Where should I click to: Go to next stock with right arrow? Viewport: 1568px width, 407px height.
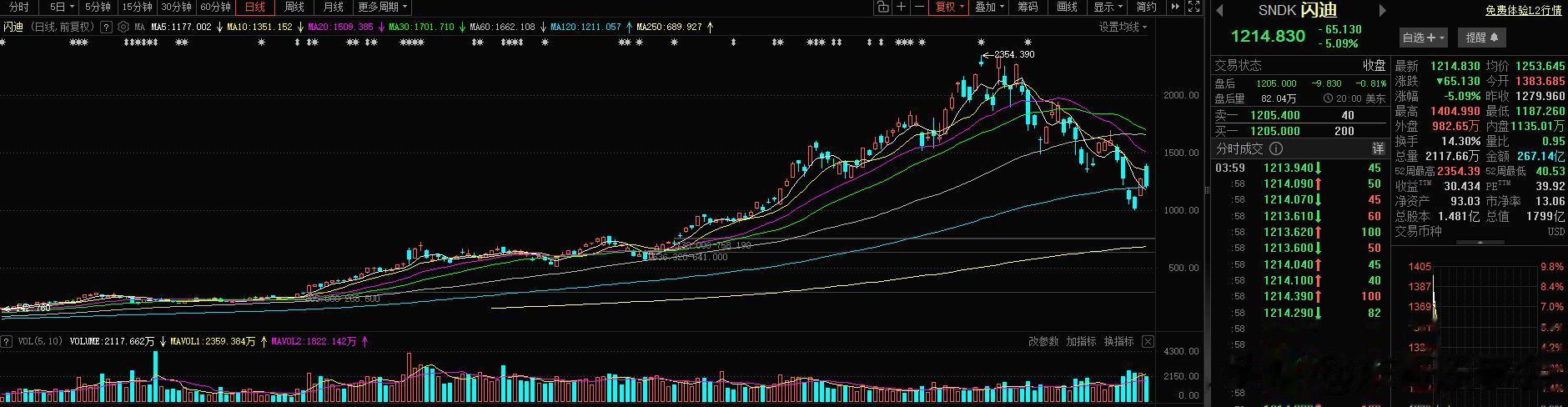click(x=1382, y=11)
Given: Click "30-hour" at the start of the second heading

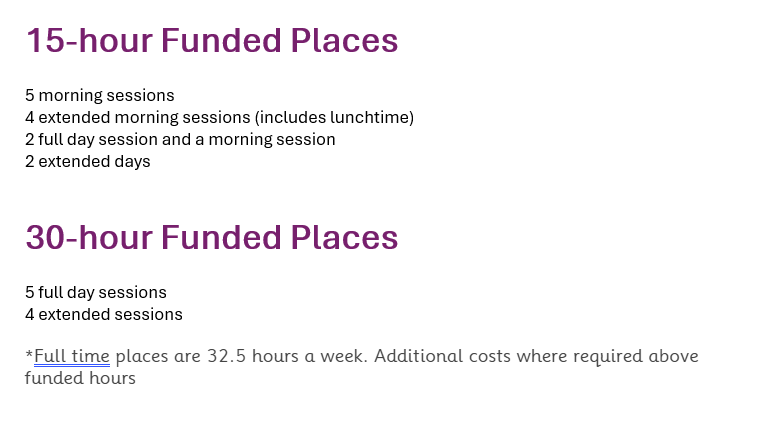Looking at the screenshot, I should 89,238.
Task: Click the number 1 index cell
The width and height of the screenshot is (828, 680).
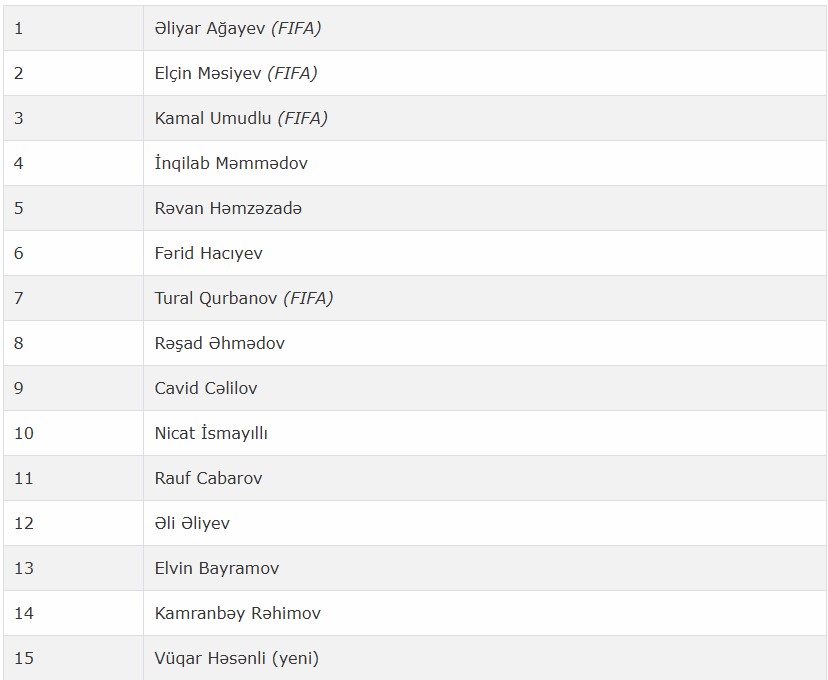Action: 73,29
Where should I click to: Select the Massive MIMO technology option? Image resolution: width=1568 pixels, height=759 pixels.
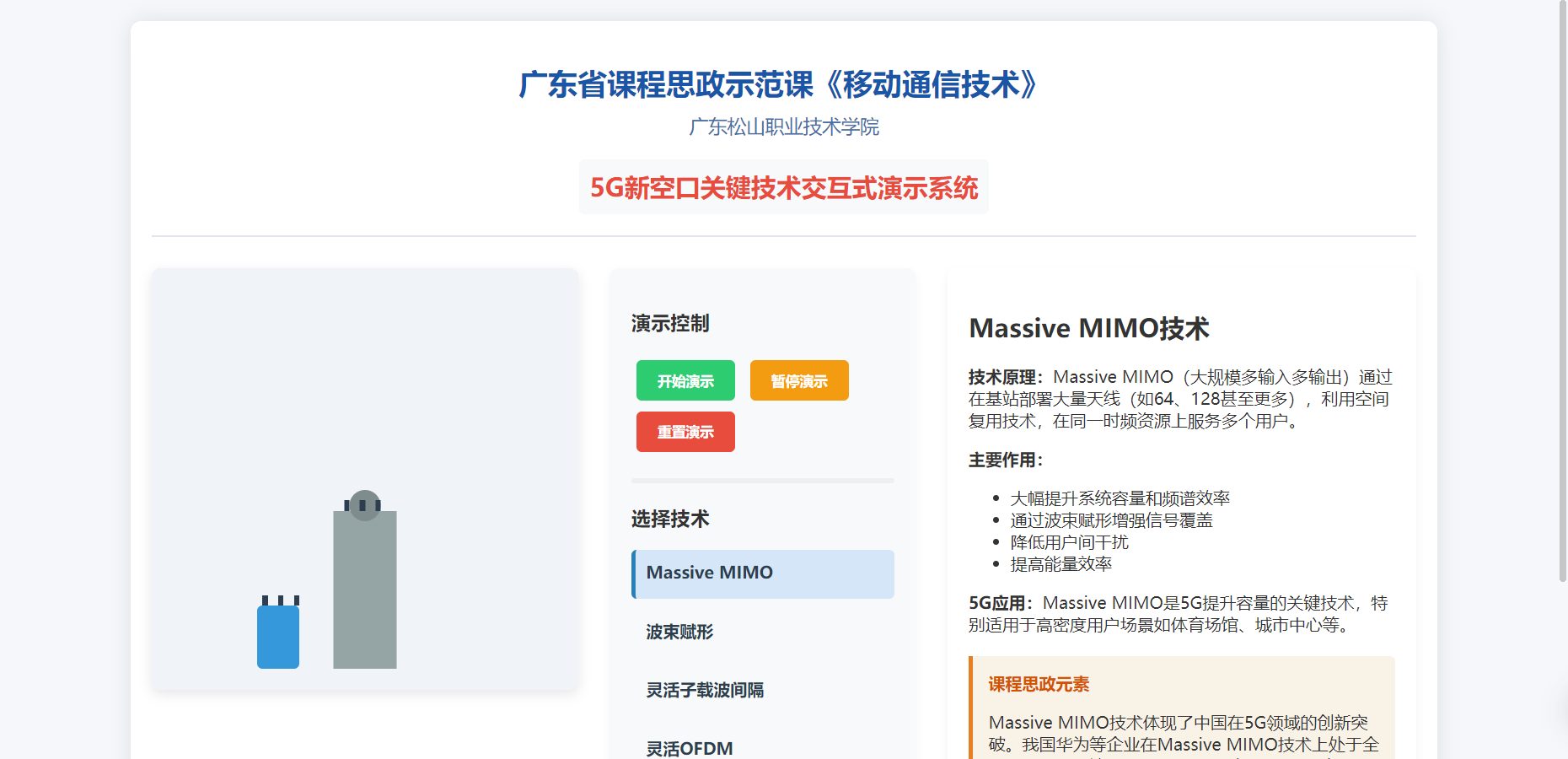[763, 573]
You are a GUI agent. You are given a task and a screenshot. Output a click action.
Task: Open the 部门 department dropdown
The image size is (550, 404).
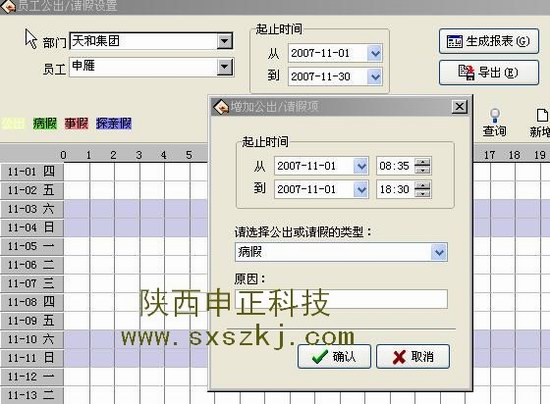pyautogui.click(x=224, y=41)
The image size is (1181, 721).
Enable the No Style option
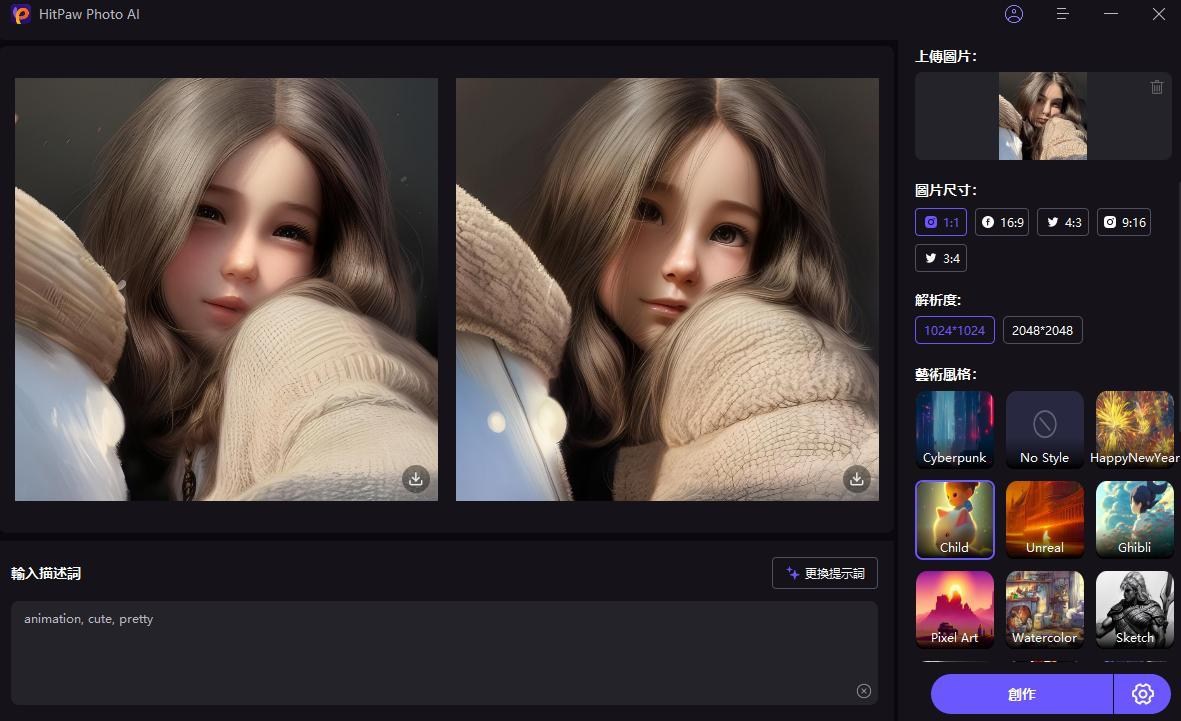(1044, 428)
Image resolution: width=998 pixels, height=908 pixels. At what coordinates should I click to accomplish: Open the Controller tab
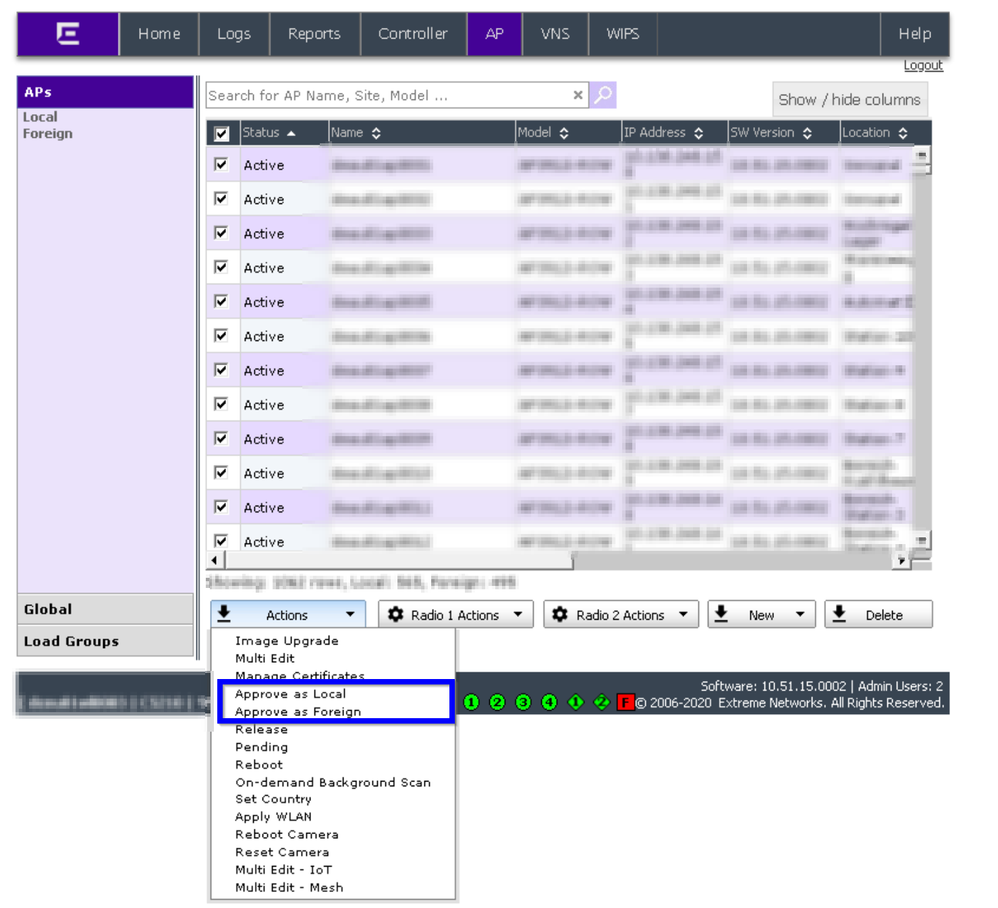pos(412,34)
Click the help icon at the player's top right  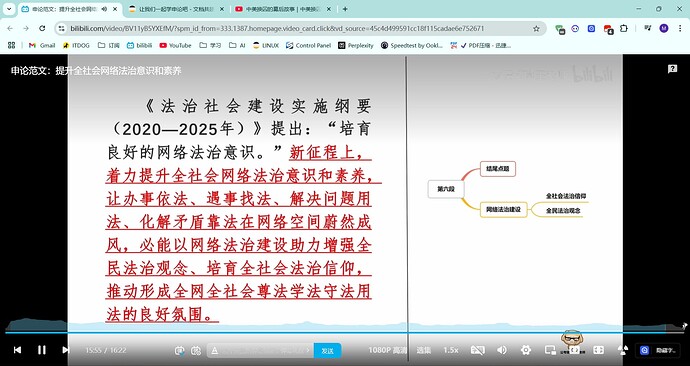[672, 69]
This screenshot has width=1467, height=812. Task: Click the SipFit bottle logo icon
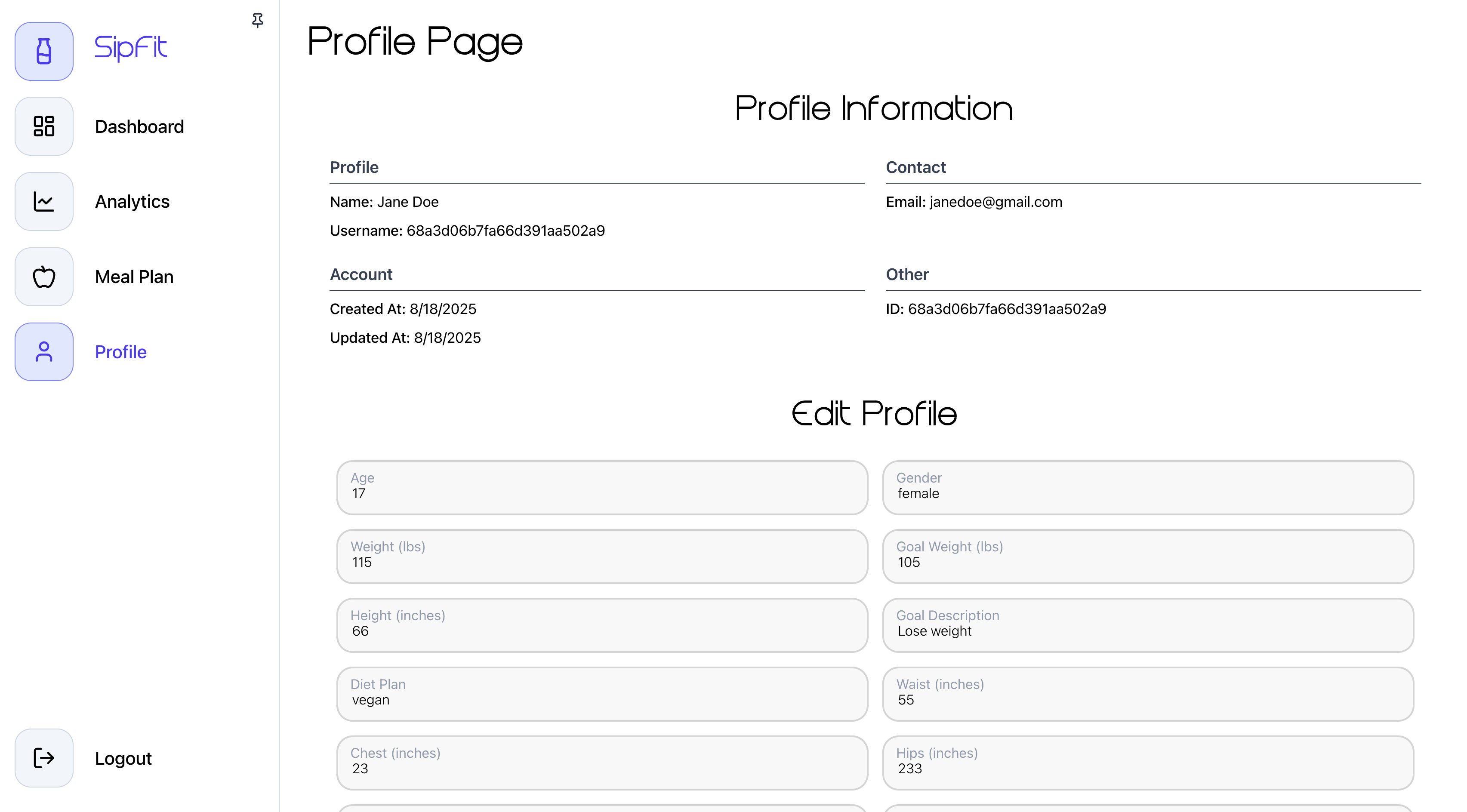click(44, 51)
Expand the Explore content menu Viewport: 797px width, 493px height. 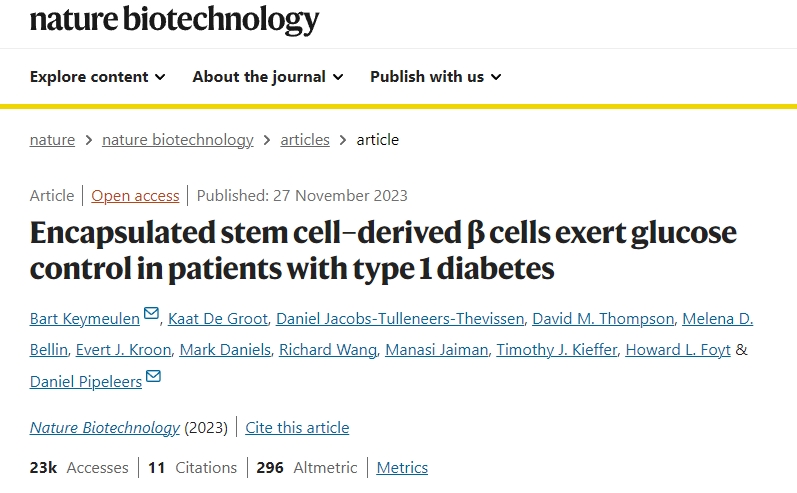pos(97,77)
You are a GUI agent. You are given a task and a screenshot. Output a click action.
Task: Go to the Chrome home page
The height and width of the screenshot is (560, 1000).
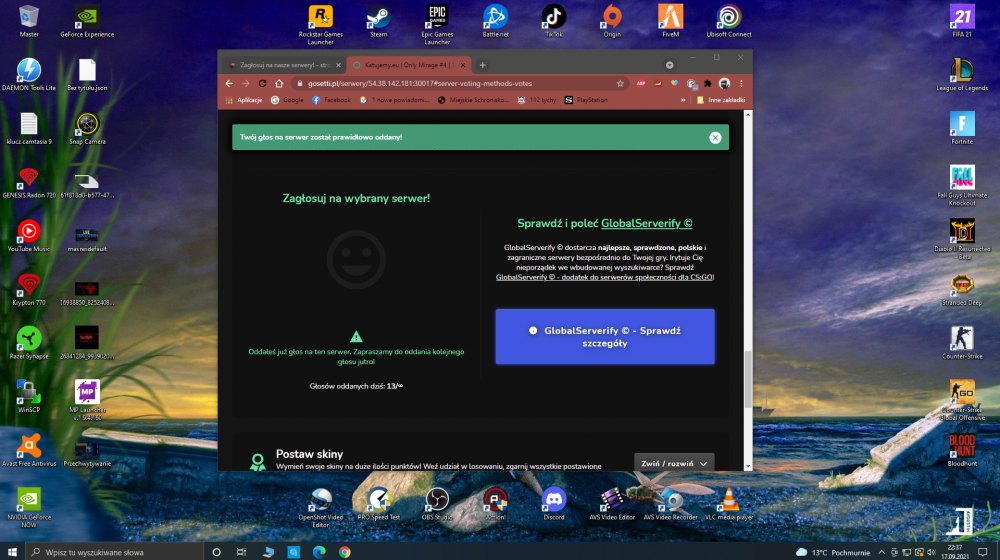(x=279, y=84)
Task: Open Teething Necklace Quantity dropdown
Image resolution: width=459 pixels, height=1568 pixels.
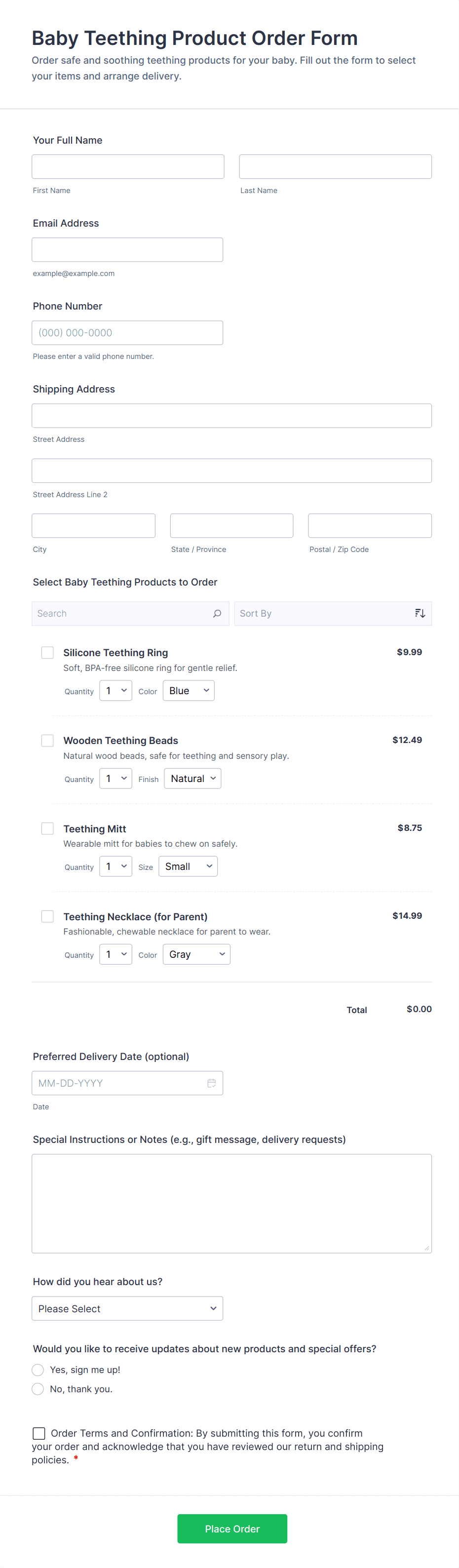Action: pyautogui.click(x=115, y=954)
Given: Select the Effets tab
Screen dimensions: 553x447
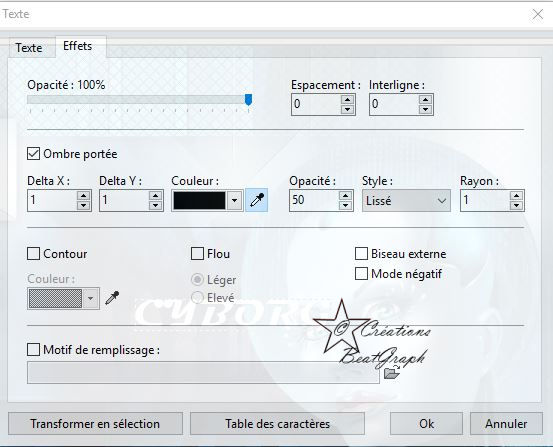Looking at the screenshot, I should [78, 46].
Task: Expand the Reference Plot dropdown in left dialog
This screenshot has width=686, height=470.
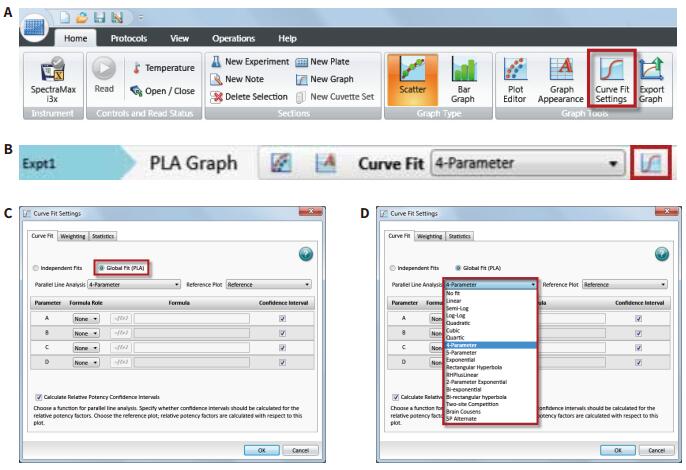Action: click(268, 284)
━━━━━━━━━━━━━━━━
*Instructions for the task*: From the entries, report each line that includes the word "dropdown".

*Solved exercise*:
Task: Open the 部门 department dropdown
Task: Open Teething Necklace Quantity dropdown
Task: Expand the Reference Plot dropdown in left dialog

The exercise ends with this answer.